設立4年で就労継続支援A型への転換を決意

 Aさんを実習に受け入れたことで、福寿氏の心境は大きく変わった。会社を3年ほど運営してきて、主要メンバーは3~4人だったが、人を雇用する大変さは身にしみていた。売り上げのほとんどは人件費となり、自分の給与はなかなか出せない状態が続いていたのだ。

 福寿氏は、「このころは、会社を運営するってなんて大変なんだ、人を雇用するのは苦しいことだと思っていました」と言う。しかし、Aさんと働いたことで、給与を渡すときに本気で感謝されたり、「自分にできる仕事を取ってきてくれてありがとう」と言われたことで、人を雇用することの素晴らしさを学んだ。そこで福寿氏は、設立4年目に入り、障害などによって就労困難な人の雇用を担う会社に切り替えること、既存店舗を就労継続支援A型にすることを決意した。

 切り替えるタイミングで、元いたスタッフたちは去って行った。福寿氏にとって、スタッフに切り替えを反対されるのは予想外で驚いたが、お互い譲れない意見があり、たもとを分かつこととなった。
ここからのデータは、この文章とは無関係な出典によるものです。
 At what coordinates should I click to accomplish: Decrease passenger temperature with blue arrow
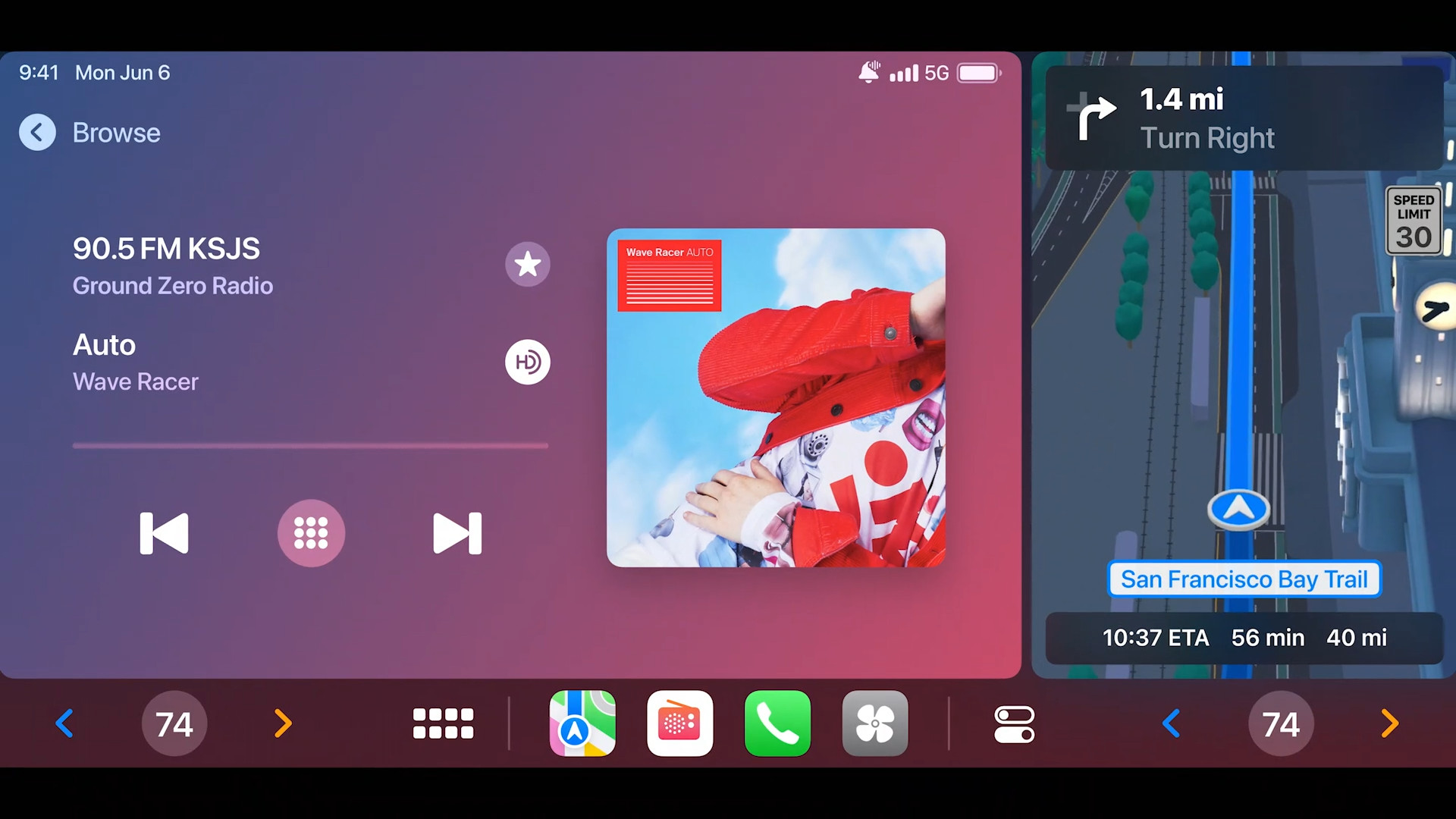[1172, 723]

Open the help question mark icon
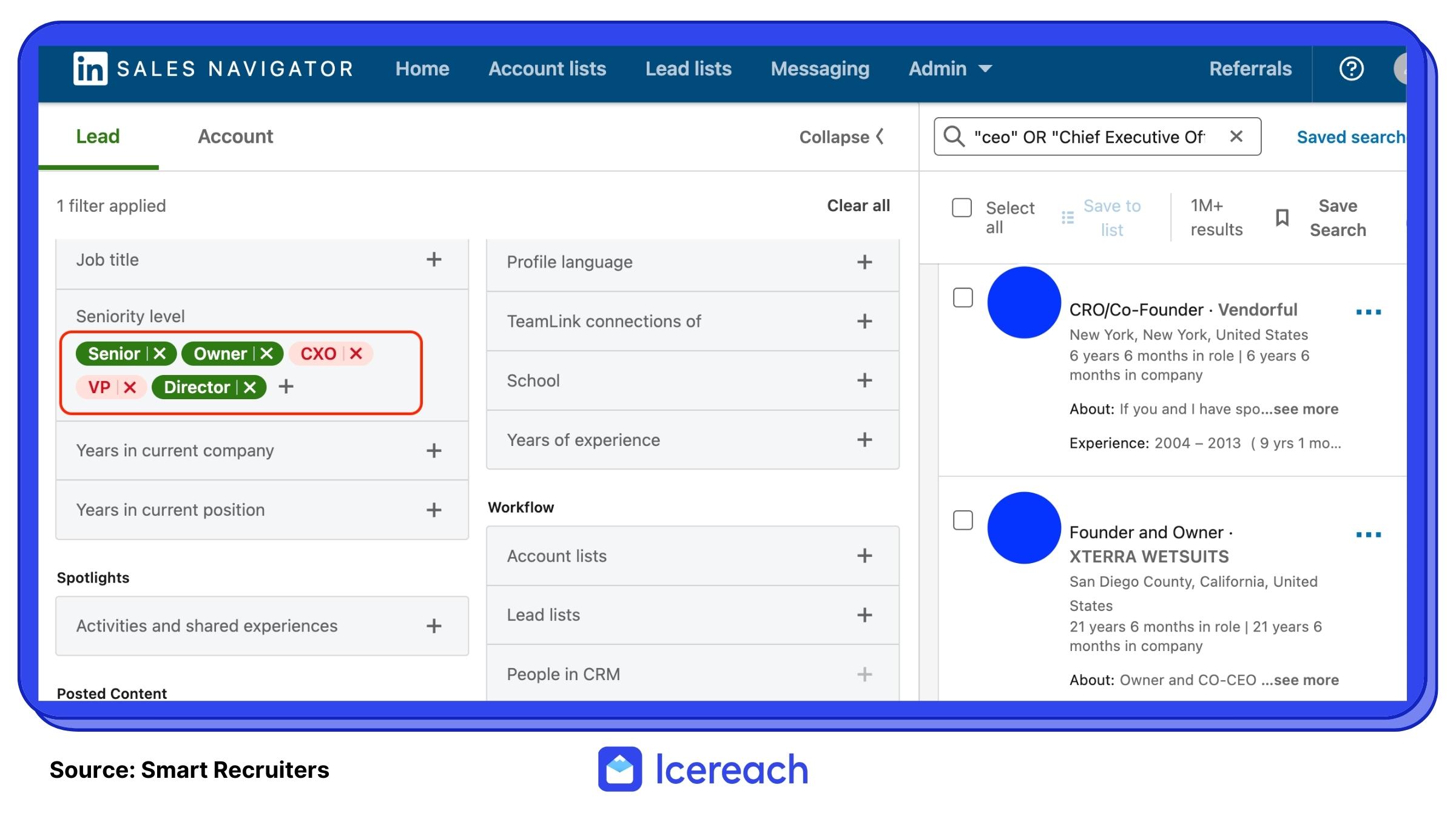[1351, 69]
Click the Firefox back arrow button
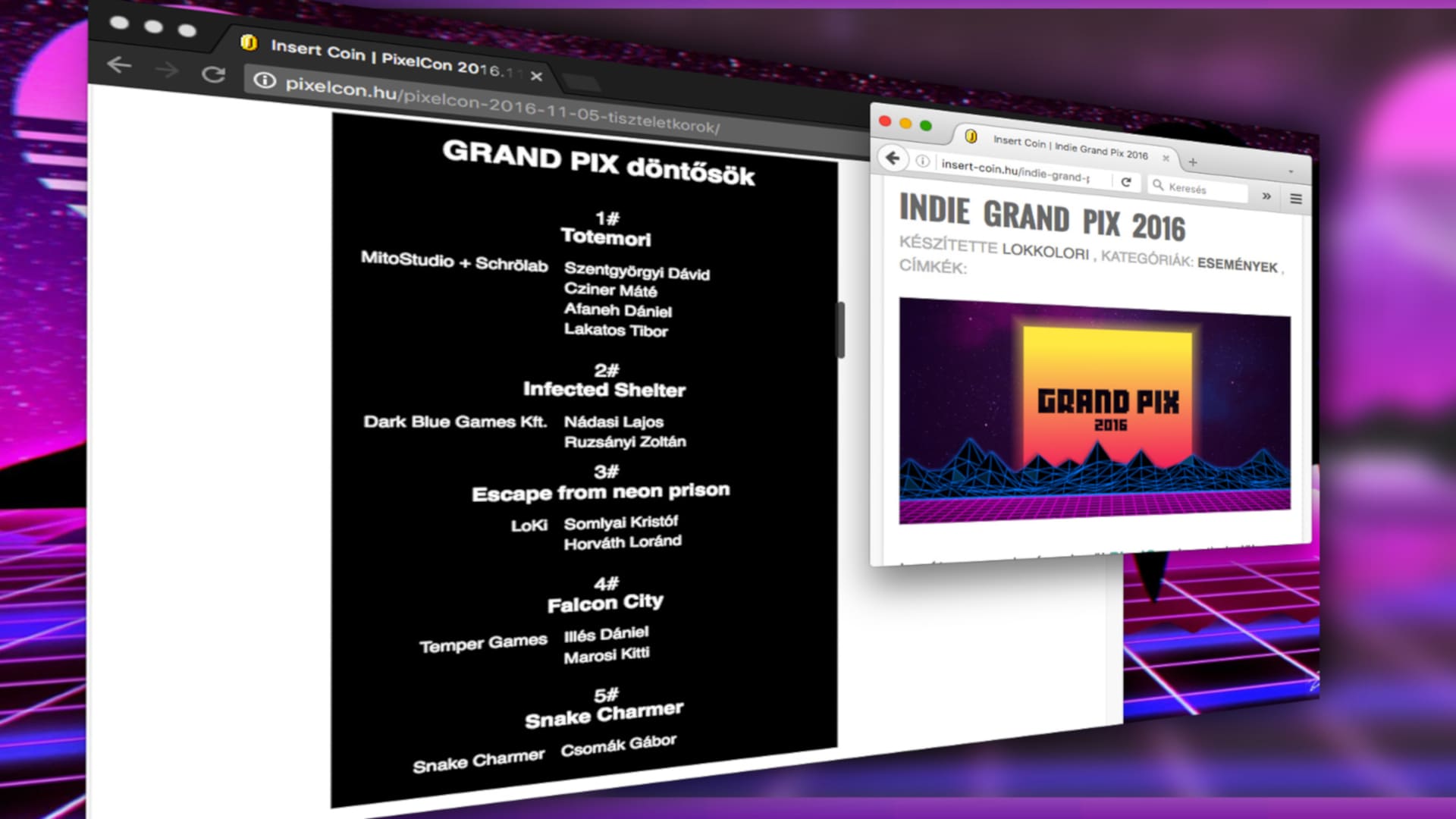Viewport: 1456px width, 819px height. click(x=893, y=158)
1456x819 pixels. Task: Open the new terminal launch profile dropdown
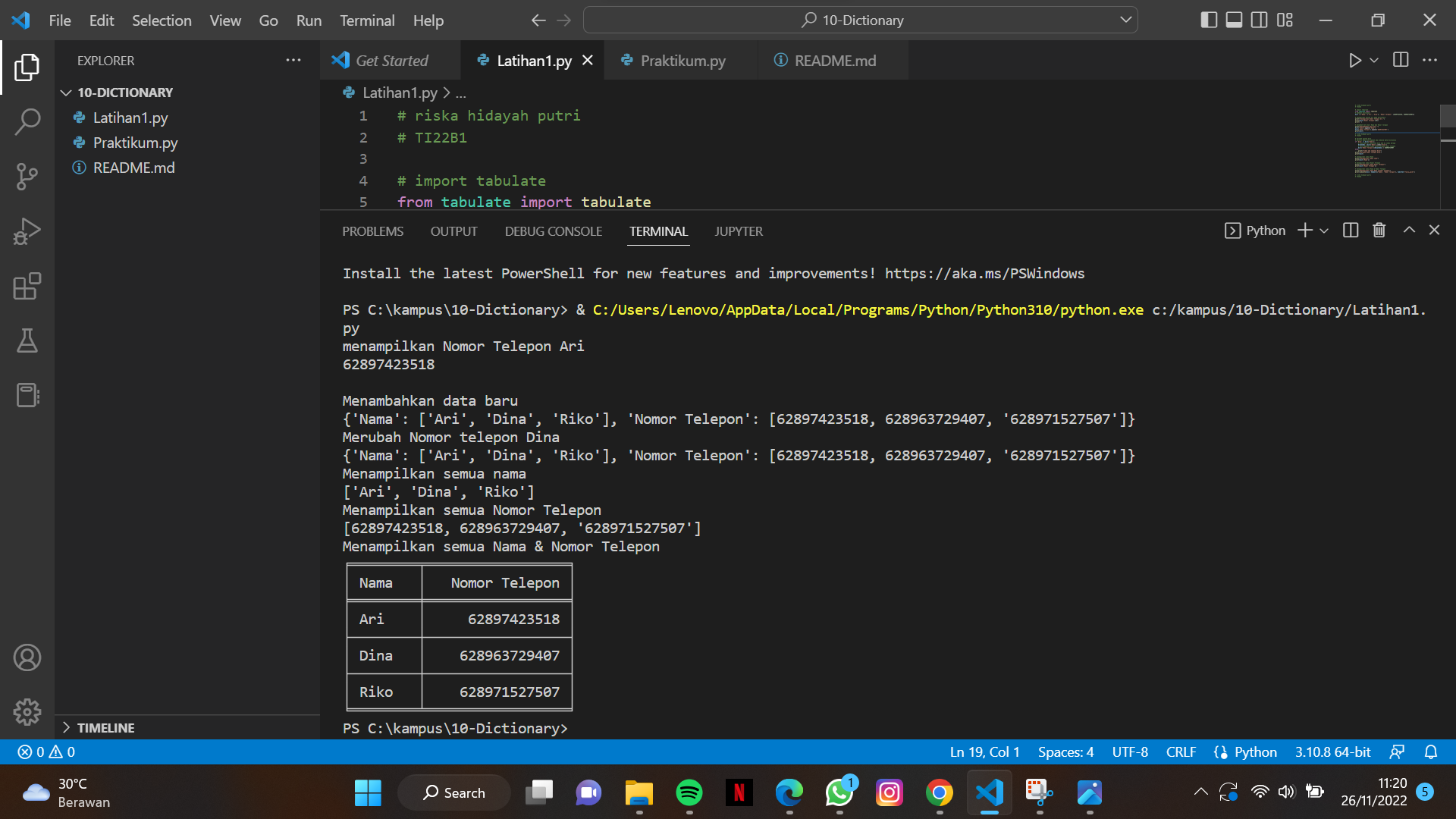click(x=1324, y=231)
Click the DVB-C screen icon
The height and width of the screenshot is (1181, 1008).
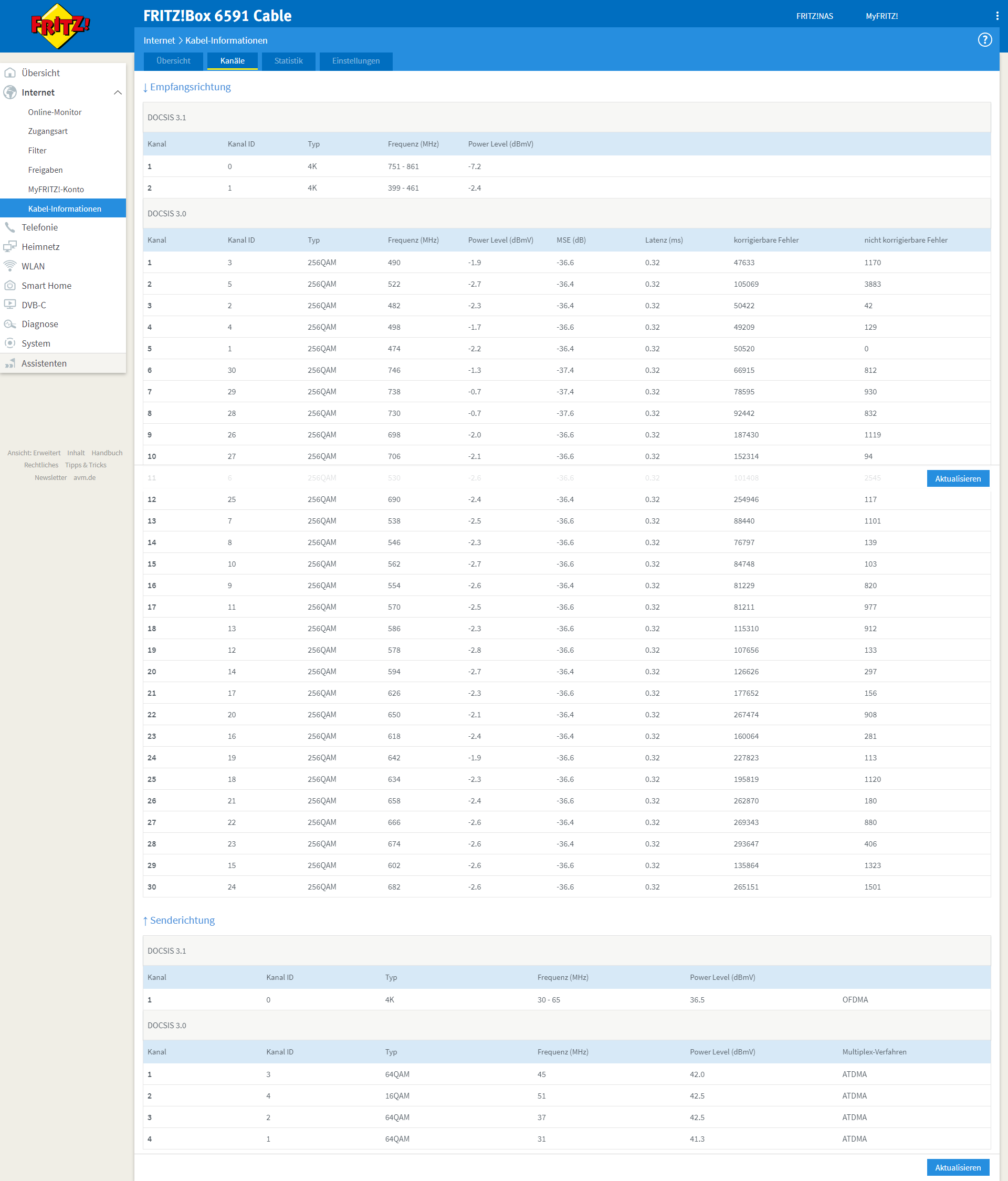[10, 305]
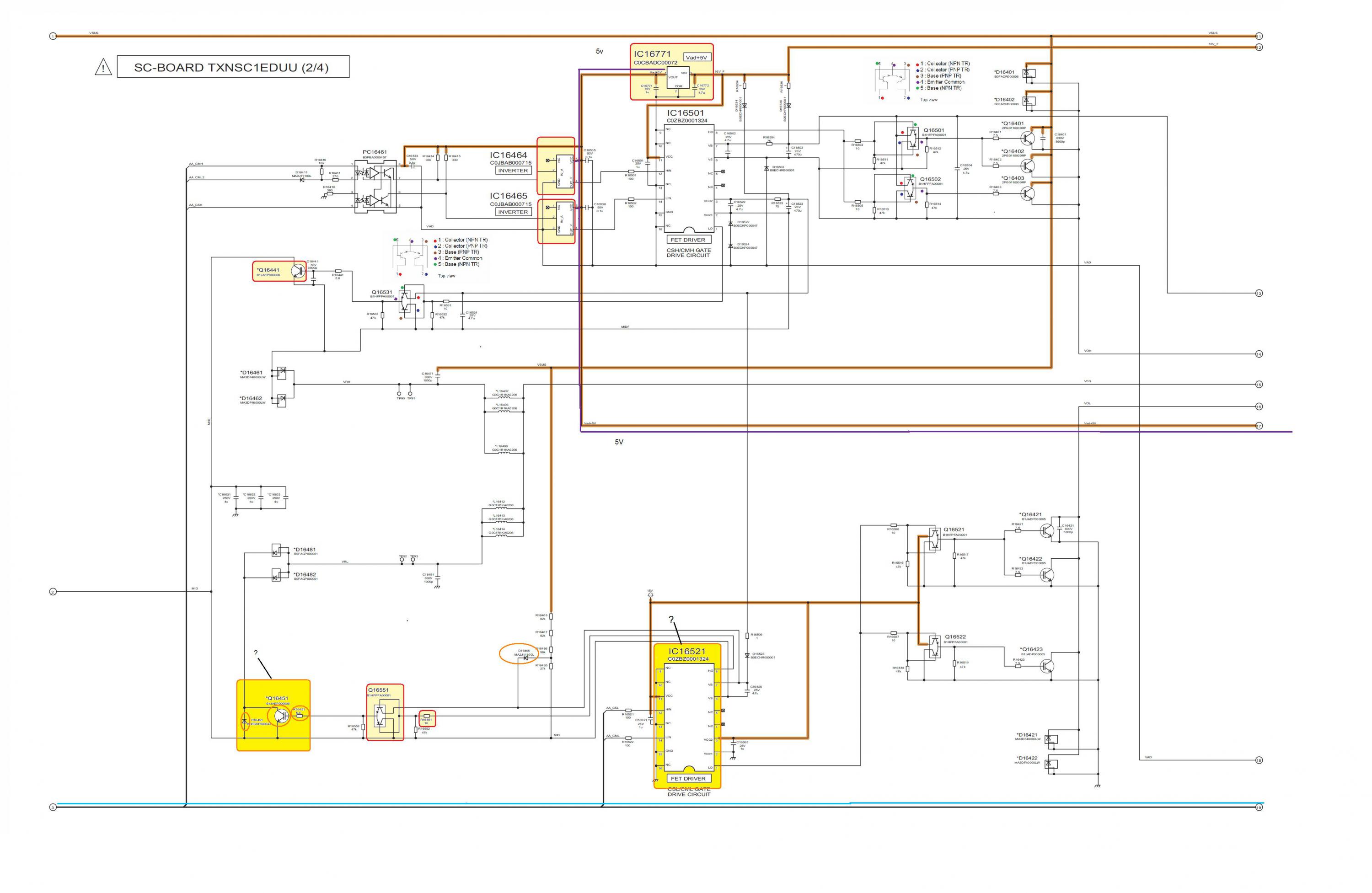
Task: Click the Q16451 transistor in yellow block
Action: coord(281,716)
就労継続支援A型になって、始めて雇用したのが実習に来ていたAさんだった。

 Aさんは精神疾患の1つを持っており、体力面でめまいがしたり、精神的なところから体調不良が起きることがあるが、そこだけ気をつければ事務作業も電話応対もできる、とても賢い人だった。今も、同社の業務推進チームで活躍しているという。

原宿店は就労継続支援A型の店舗として運営されている

 就労継続支援は、障害者の就労を支援する制度の1つで、A型とB型がある。大きな違いは、雇用契約の有無にある。就労継続支援A型は事業所と雇用契約を結び、最低賃金以上の給与が支払われる。B型は雇用契約を結ばず、作業訓練などで制作した物の成果に応じて賃金が支払われる。

 就労継続支援A型の店舗であるローランズ原宿店は、最低賃金を割る売り上げでは認可が取り消されてしまうので、収入をしっかりと確保しなければならない。「制度を知って、収益性はB型の方がいいなと思いましたが、私は雇用にこだわりたかったので、A型にしました。いつかは就労継続支援に頼らなくても雇用できるようになっていきたいと思っています」(福寿氏)。